Ala do STF vê tentativa de afastar Mendonça de investigação sobre Lulinha
A avaliação de ministros aponta que PF e PGR defenderam a distribuição por sorteio do inquérito, apesar de a apuração ter ligação com investigações já relatadas por André Mendonça
Uma ala do Supremo Tribunal Federal (STF) avalia, nos bastidores, que a Polícia Federal (PF) e a Procuradoria-Geral da República (PGR) atuaram de forma coordenada com o ministro Alexandre de Moraes para tentar impedir que o ministro André Mendonça assumisse a relatoria do inquérito que investiga Fábio Luís Lula da Silva.
Segundo integrantes da Corte, embora a investigação não trate diretamente das fraudes no Instituto Nacional do Seguro Social (INSS), ela envolve personagens já investigados naquele caso e foi motivada por elementos obtidos durante a apuração do esquema envolvendo aposentados.

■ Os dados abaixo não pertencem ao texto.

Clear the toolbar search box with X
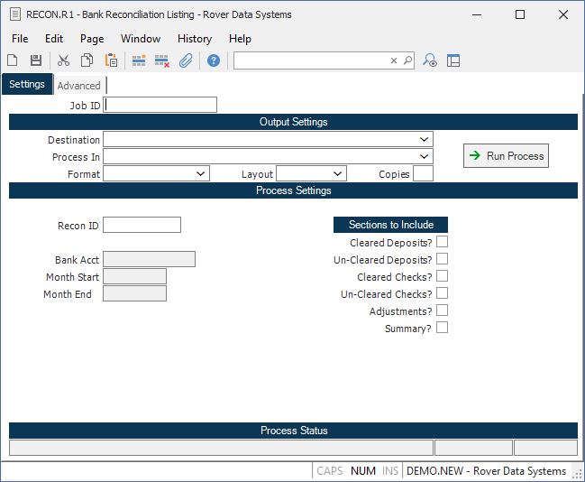 click(394, 60)
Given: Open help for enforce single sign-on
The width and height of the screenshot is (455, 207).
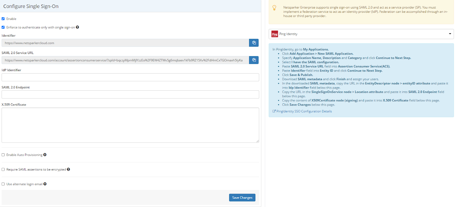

Por esse motivo, a avaliação era de que o pedido deveria ser encaminhado diretamente a Mendonça, relator dos processos relacionados ao caso.
Ao enviar a representação ao STF, porém, a Polícia Federal sustentou que a nova investigação apura fatos distintos e, por isso, deveria ser distribuída por sorteio entre os ministros da Corte.
O pedido chegou ao Supremo em 24 de julho, quando Alexandre de Moraes exercia a presidência da Corte durante o recesso. Antes de decidir, o ministro solicitou manifestação da PGR, comandada por Paulo Gonet. O órgão concordou com o entendimento da PF e defendeu a distribuição por sorteio. Moraes acolheu a posição e determinou o sorteio, que acabou tendo Mendonça como relator.
Nos bastidores, parte dos ministros também avalia que a PF aguardou Moraes assumir interinamente a presidência do STF para protocolar o pedido, evitando que a definição da relatoria ficasse a cargo do presidente da Corte, Edson Fachin, que tem respaldado as decisões de Mendonça nas investigações envolvendo o INSS e o Banco Master.
A percepção de que houve uma tentativa de afastar Mendonça da condução do caso também é atribuída ao histórico recente de divergências entre o ministro e as cúpulas da PF e da PGR.
Em março, Mendonça criticou a posição da Procuradoria-Geral da República ao afirmar que era "lamentável" o entendimento do órgão de que não havia urgência na operação contra o ex-banqueiro Daniel Vorcaro. Em relação à Polícia Federal, o ministro determinou que qualquer mudança na equipe responsável pelas investigações do INSS fosse comunicada ao STF, além de exigir atualizações sobre o andamento das apurações. A decisão gerou insatisfação na corporação, que acionou a Advocacia-Geral da União (AGU) em busca de medidas para reverter a determinação.